**** Excerpted text ****

The image processing time to achieve the automated 3D outputs in our study was relatively long (average 9mins 30 s per dataset). The primary focus of this initial study was on achieving the most optimised 3D imaging possible. Code optimisation in the future would have a significant impact on these processing times, with an expectation that this could be reduced to less than 2 min and possibly even further if completed directly on the MRI console. It should be noted that since no user interaction is required, post-processing could be performed in parallel with acquisition of any additional sequences in the MRI examination, thus having minimal impact in the clinical environment.

Utilising ZTE in combination with a sequence which offers superior imaging resolution overcomes the inherent limitation of ZTE. The ability to select FIESTA-C or BB depending upon the clinical indication also widens the potential application for these techniques. For example, bone marrow signal, particularly within the mandible, is more uniform on BB than FIESTA-C which would lend itself to improved visualisation of tumour infiltration, whilst FIESTA-C imaging offers enhanced visualisation of the cranial nerves at the skull base and high T2 imaging of the membranous labyrinth. FIESTA-C imaging is however more susceptible to pulsation effects than BB.

There is no shortage of potential applications for 3D reconstructed imaging and 3D models of the cranium and facial skeleton, with ongoing research into MRI methods for neuroscience applications and surgical planning [14,15,16,17]. The field of craniomaxillofacial surgery remains a key driver in this quest in view of the multiple congenital and acquired conditions requiring frequently challenging (and often multiple) surgical interventions. Non-accidental injury in the paediatric population offers similar challenges with a need for comprehensive and ideally non-ionising imaging. The potential for BB and the ZTE equivalent, PETRA, techniques in the diagnosis of craniosynostosis and skull fractures has been demonstrated [3, 8]. The demonstrated benefits of a combined ZTE+BB or ZTE+FIESTA-C segmentation algorithm would be of clear benefit in these patient groups, albeit with the requirement for further confirmation of their accuracy. We continue to explore these methodologies with ongoing refinements in a larger study focused on infants with craniofacial anomalies in whom the potential benefits would be perhaps greatest, and in whom comparable CT imaging provides an ethically sound comparator.

In conclusion, automated 3D reconstructed imaging of the craniofacial skeleton is enhanced through the incorporation of a modified segmentation algorithm using ZTE. These techniques are transferrable to FIESTA-C imaging, which offers improved clinical utility.

**** Data excerpts ****

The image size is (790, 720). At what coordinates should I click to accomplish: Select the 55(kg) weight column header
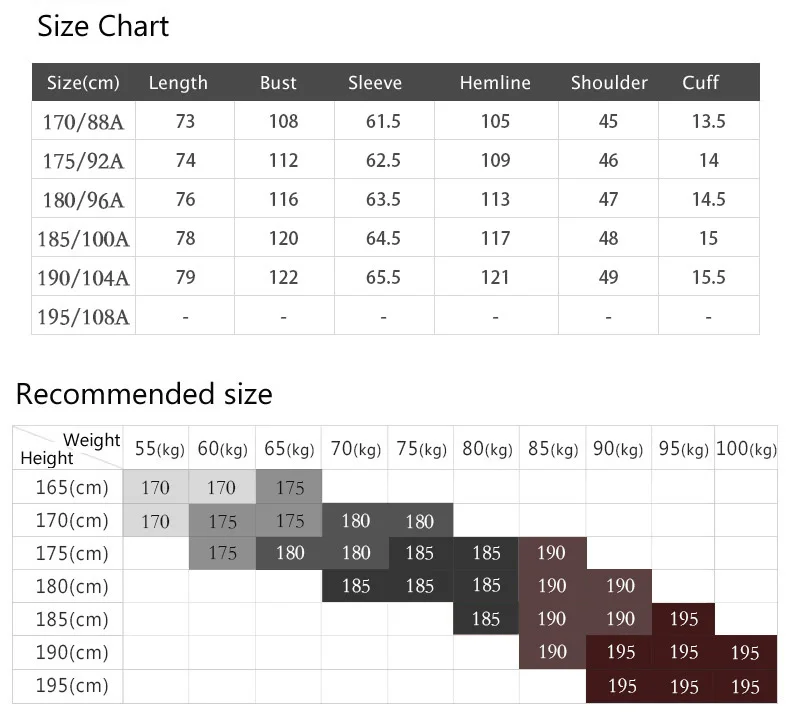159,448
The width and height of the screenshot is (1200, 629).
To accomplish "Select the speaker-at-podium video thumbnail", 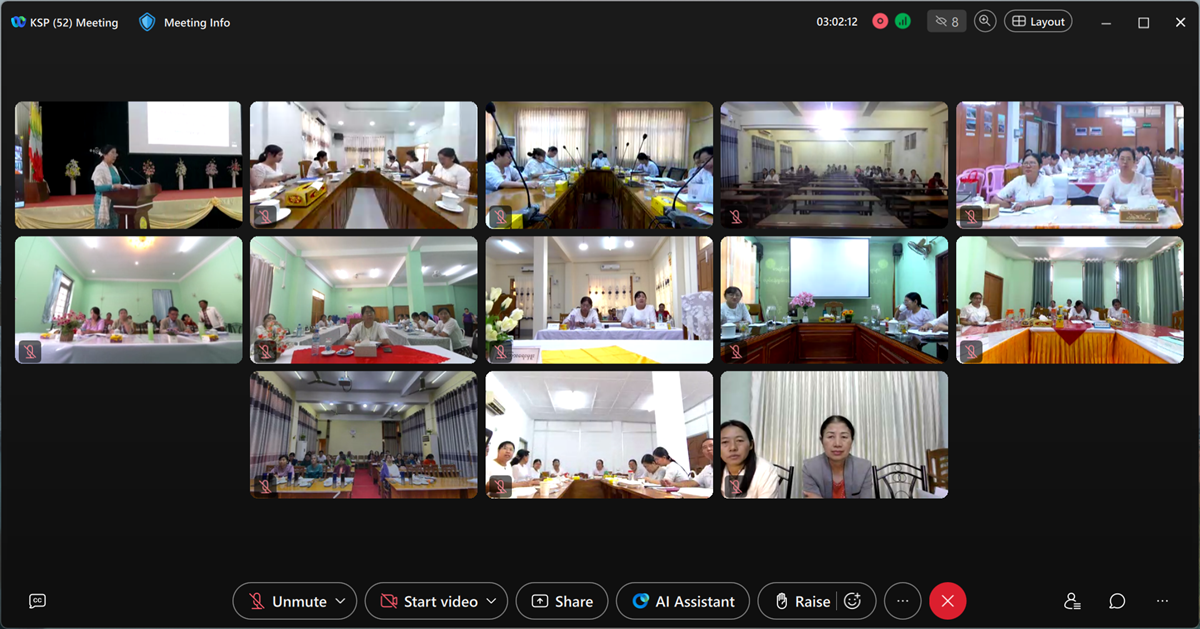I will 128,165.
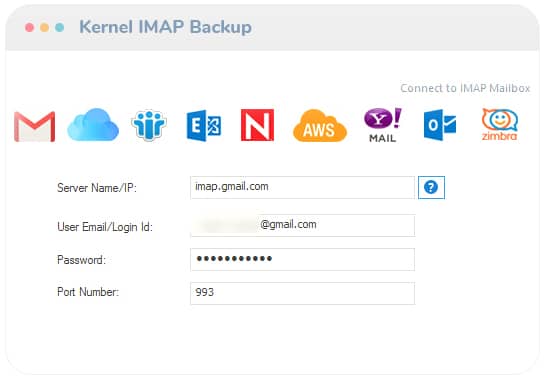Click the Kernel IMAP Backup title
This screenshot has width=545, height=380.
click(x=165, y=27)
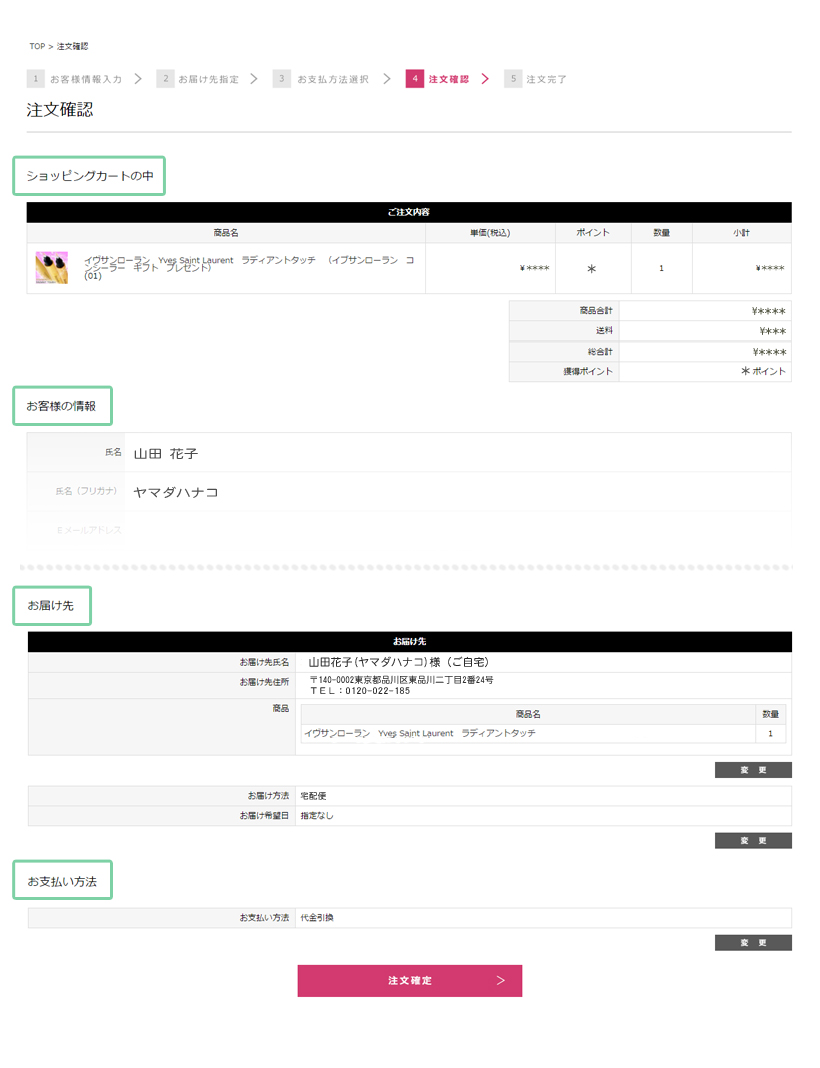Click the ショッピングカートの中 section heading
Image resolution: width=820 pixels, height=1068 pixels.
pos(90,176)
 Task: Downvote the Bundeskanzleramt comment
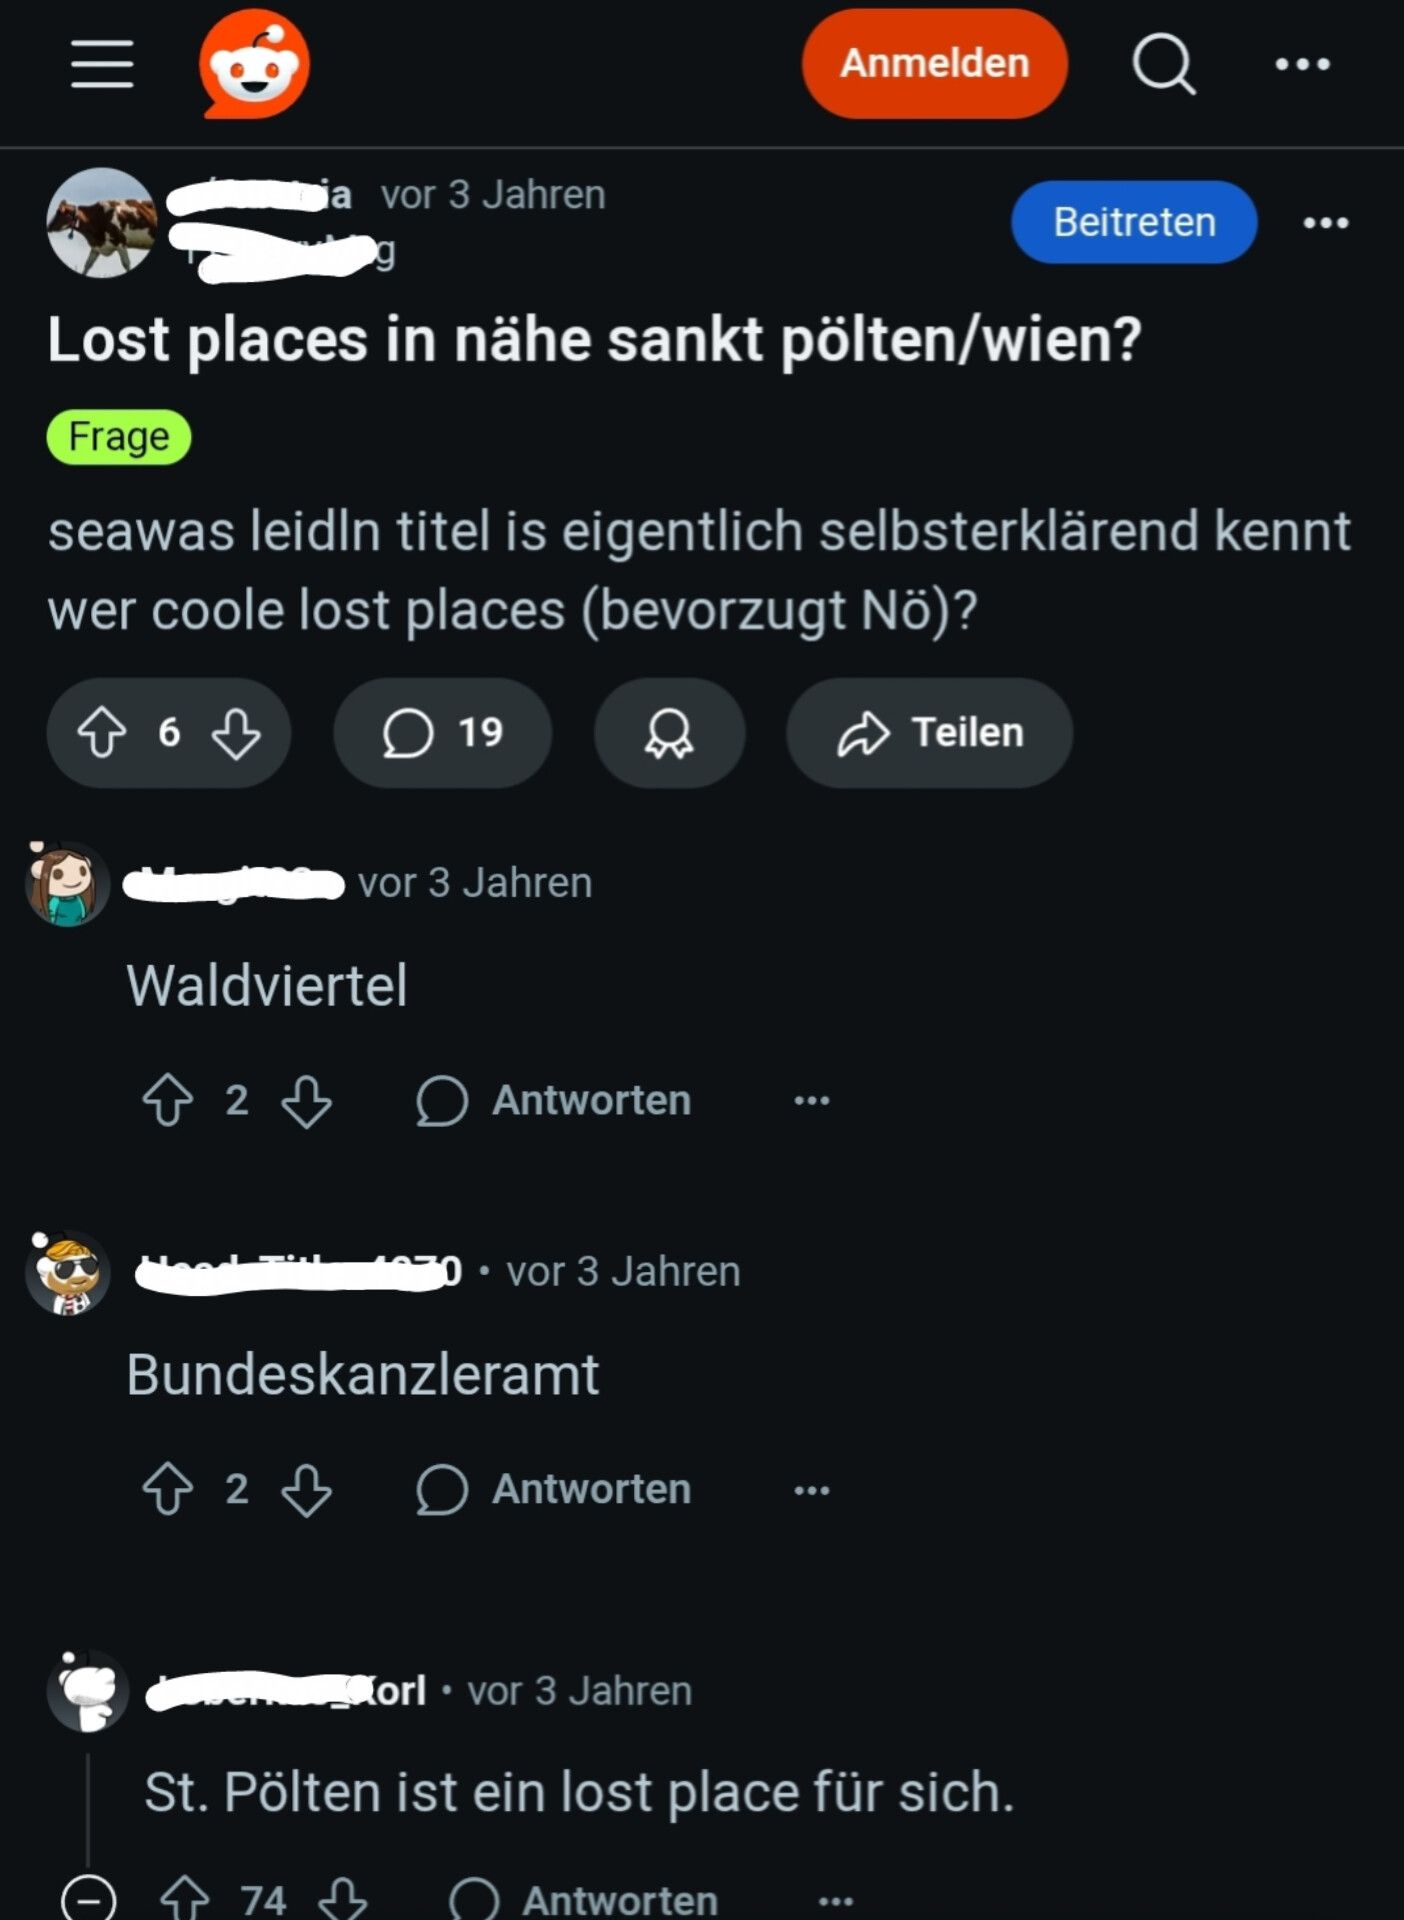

****

→ **Exercises**
**1)** Answer these questions from the MRI excerpt:
(a) What was the average image processing time per dataset?
(b) Which sequence gives more uniform bone marrow signal within the mandible?
(c) What patients is the larger ongoing study focused on?
**2)** Reproduce the MRI excerpt word for word, starting at "Utilising ZTE in" and ending at "effects than BB.".
The lines are not needed for the work.

→ **Replies**
**1)**
(a) 9 minutes 30 seconds
(b) BB
(c) Infants with craniofacial anomalies

**2)**
Utilising ZTE in combination with a sequence which offers superior imaging resolution overcomes the inherent limitation of ZTE. The ability to select FIESTA-C or BB depending upon the clinical indication also widens the potential application for these techniques. For example, bone marrow signal, particularly within the mandible, is more uniform on BB than FIESTA-C which would lend itself to improved visualisation of tumour infiltration, whilst FIESTA-C imaging offers enhanced visualisation of the cranial nerves at the skull base and high T2 imaging of the membranous labyrinth. FIESTA-C imaging is however more susceptible to pulsation effects than BB.